# Data provided
+===+

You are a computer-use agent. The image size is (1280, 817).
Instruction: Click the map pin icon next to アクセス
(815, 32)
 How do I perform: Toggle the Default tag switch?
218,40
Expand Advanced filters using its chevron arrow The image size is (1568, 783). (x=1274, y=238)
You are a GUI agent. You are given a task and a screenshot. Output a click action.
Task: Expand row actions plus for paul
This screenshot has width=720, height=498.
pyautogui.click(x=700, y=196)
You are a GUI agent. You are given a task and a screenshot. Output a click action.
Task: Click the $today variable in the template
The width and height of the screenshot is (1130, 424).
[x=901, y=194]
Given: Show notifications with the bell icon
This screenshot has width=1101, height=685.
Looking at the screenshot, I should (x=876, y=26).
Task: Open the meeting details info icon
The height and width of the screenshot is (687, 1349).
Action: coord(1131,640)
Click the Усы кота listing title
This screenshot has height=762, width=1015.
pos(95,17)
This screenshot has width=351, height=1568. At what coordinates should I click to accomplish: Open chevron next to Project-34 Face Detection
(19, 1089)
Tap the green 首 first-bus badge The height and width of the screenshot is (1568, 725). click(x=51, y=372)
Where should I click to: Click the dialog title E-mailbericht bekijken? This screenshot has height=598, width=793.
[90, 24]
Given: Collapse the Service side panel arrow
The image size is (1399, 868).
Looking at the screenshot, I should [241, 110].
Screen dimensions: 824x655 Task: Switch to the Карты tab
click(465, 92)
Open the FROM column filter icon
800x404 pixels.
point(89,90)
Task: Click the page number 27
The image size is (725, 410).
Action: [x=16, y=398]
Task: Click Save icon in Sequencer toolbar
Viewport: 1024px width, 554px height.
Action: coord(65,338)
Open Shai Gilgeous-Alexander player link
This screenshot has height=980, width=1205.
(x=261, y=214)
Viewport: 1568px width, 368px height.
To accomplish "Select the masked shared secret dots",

+===+

# What is being asked
Extract, from the material above, each line holding the word "arrow".

# The answer
Expand Advanced filters using its chevron arrow The image size is (1568, 783). (x=1274, y=238)
Given: Collapse the Service side panel arrow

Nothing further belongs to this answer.